What may defang the idea of raising revenue somewhat for at least some conservatives is the possibility of considering tax expenditures to be what the name suggests they are -- spending. As I noted while the commission's ideas were being floated, conservative commentator Heather MacDonald referred to cutting out tax breaks as cutting spending:
It would be refreshing if, instead of exclusively blasting the proposal’s relatively modest tax increases, such as raising the federal gas tax fifteen cents to pay for transportation projects (a legitimate user fee), they supported the proposal’s more audacious cuts, such as reducing the mortgage deduction. (The commission would eliminate the deduction only for mortgages over $500,000, alas.) The willingness to take on this middle class subsidy would be stronger proof of iconoclastic independence than pushing for repeal of 17th Amendment, a favorite piece of Tea Party arcana. Both would be an uphill battle; I’d rather see political capital expended on getting rid of a constitutionally-suspect government hand-out, especially given the contribution of the federal government’s obsession with increasing home ownership to the 2008 fiscal crisis.The Times claims, too, without quoting anyone, that "people in both parties agree that the next tax-overhaul effort would almost certainly have to raise revenues to address the nation’s growing fiscal problems."
Really?

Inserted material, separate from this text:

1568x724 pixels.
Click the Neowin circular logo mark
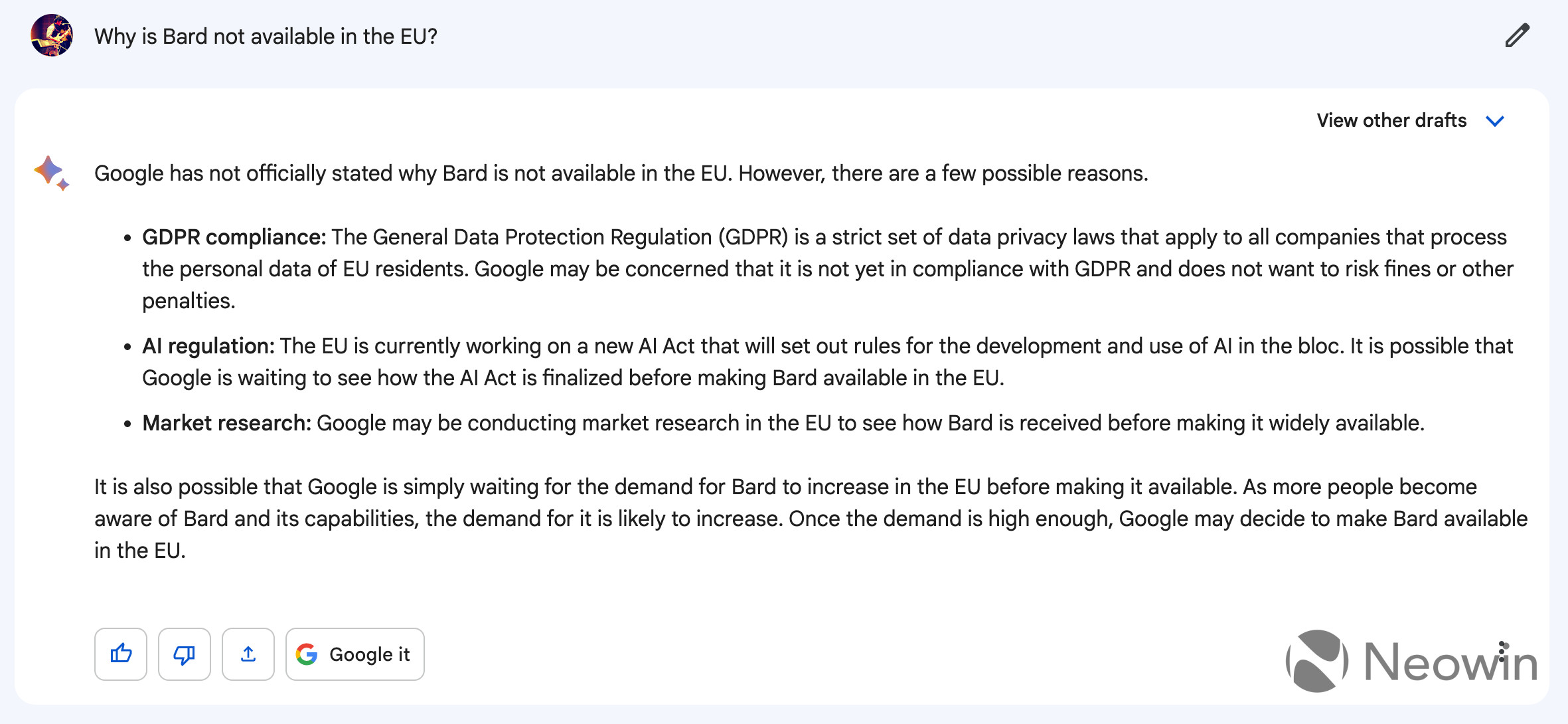pos(1317,661)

Could supply-side mania be subsiding just a little in the face of mammoth deficits?
It will take a titanic struggle to forge a new tax regime that significantly pinches treasured tax breaks and distributes the overall burden among different economic classes in a manner acceptable to both parties. But it's remarkable how even the outline of one major compromise over tax rates and tax breaks changes one's sense of the possible. Or rather, two compromises, though one is mainly conceptual. Who would have thought a month ago that the deficit commission could knead its initial plan outline into a shape that would garner 11 out of 18 votes, and that Obama and the Republican leadership could agree on a package that yields substantial real stimulus to balance the giveaways to the rich?
UPDATE 12/10: Jonathan Chait makes a pretty powerful case that a tax reform deal is not going to happen until after 2012 -- the "battle of the baseline" must be fought first. The Times article, citing the 1986 compromise, roughed out a 3 year timeline. But such a timeline is almost premised on Obama putting forth a proposal now.